GESELECTEERDE TEKST
'''
Mensen met preklinische alzheimer hebben een verhoogd risico op ziekteprogressie naar de ziekte van Alzheimer. In de recent gepubliceerde Anti-Amyloid Treatment in Asymptomatic Alzheimer’s Disease (A4)-studie werden mensen met preklinische alzheimer en hoge amyloïdwaarden preventief behandeld met het anti-amyloïd antilichaam solanezumab of een placebo.5 Uit deze studie kwam naar voren dat cognitieve achteruitgang hiermee nog niet kan worden voorkomen. In de toekomst is het hopelijk wel mogelijk om met andere medicaties het gewenste resultaat te bereiken en ziekteprogressie te voorkomen.
Een andere aanpak is erop gericht om om het dementierisico van de gehele bevolking te verlagen. Hiermee wordt dus een klein effect beoogd binnen een grote groep. Om hoge bloeddruk als risicofactor te verminderen, zou de overheid bijvoorbeeld de toegestane hoeveelheid zout in voeding wettelijk kunnen reguleren. Dit zou een licht bloeddrukverlagend effect hebben op de gehele bevolking, waardoor ook het dementierisico afneemt. Met het oog op de preventieparadox zou dit een succesvolle aanpak kunnen zijn: mensen met een gezonde leefstijl hebben een lager dementierisico dan mensen met een ongezonde leefstijl, toch zijn er meer mensen met een gezonde leefstijl die dementie ontwikkelen, aangezien dit een grotere groep is.6 Daarom zullen maatschappijgerichte preventiemaatregelen ook van toegevoegde waarde zijn voor mensen met een gezonde leefstijl.
'''
FRAGMENT UIT DATASET
'''
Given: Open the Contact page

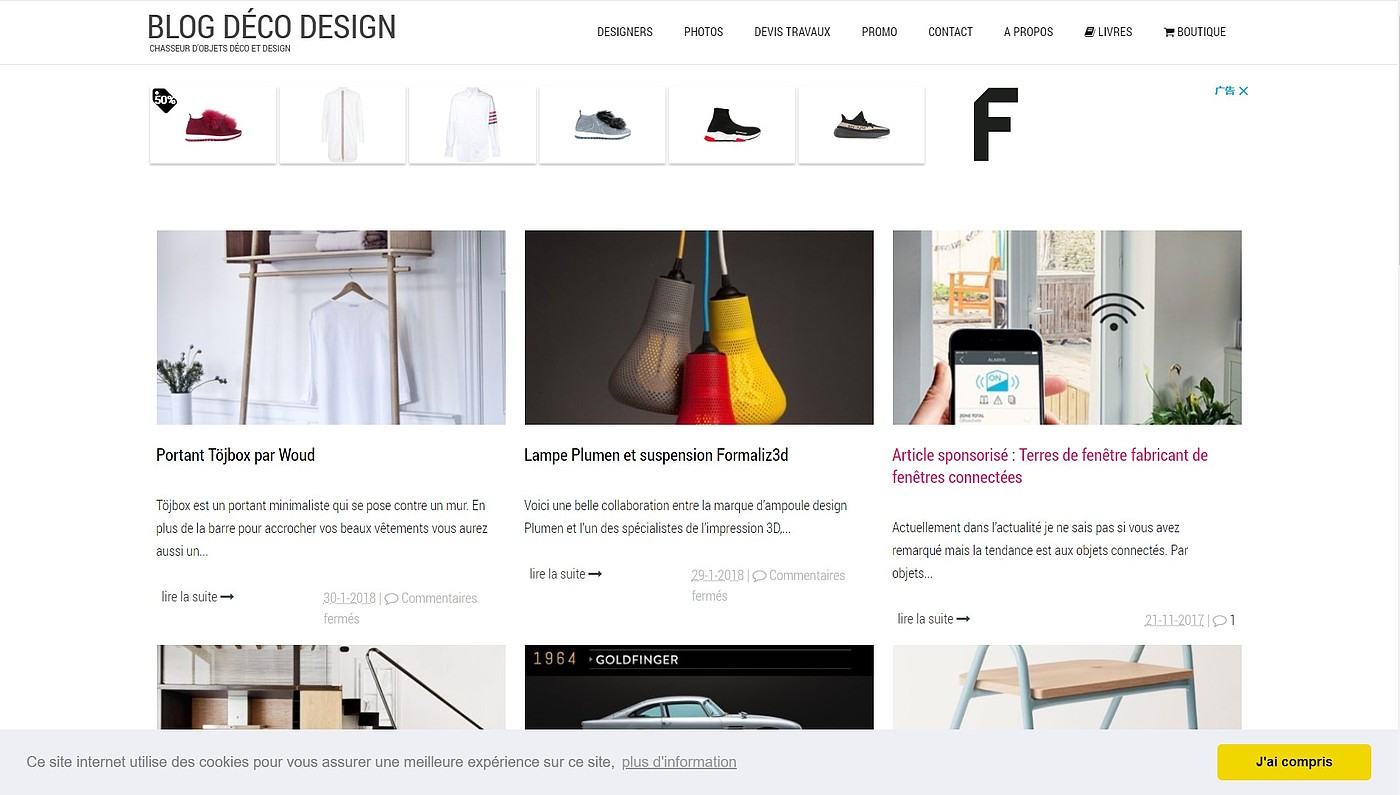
'''
OEFENDOEL
Schrijf een vervolg op de tekst over dementiepreventie, aansluitend op de laatste zin.

ANTWOORD
Vanwege vergrijzing en een hogere levensverwachting zal het aantal mensen met dementie in komende decennia blijven stijgen. Verwacht wordt dat deze toename in Europa en de VS minder groot zal zijn dan aanvankelijk was verwacht. Dit komt door de leeftijdsgebonden afname van het dementierisico in afgelopen decennia. Preventie van verschillende risicofactoren speelt hierbij een essentiële rol. Daarin kunnen de pijlen worden gericht op mensen met hoogrisicokenmerken (met een groot effect in een kleine groep) en op de gehele maatschappij (met een klein effect in een grote groep). Daarnaast is nader onderzoek naar het nog niet verklaarde aandeel van het dementierisico noodzakelijk, evenals voortzetting van het onderzoek naar amyloïdgerichte medicatie waarmee ziekteprogressie mogelijk wordt voorkomen bij mensen met preklinische dementie.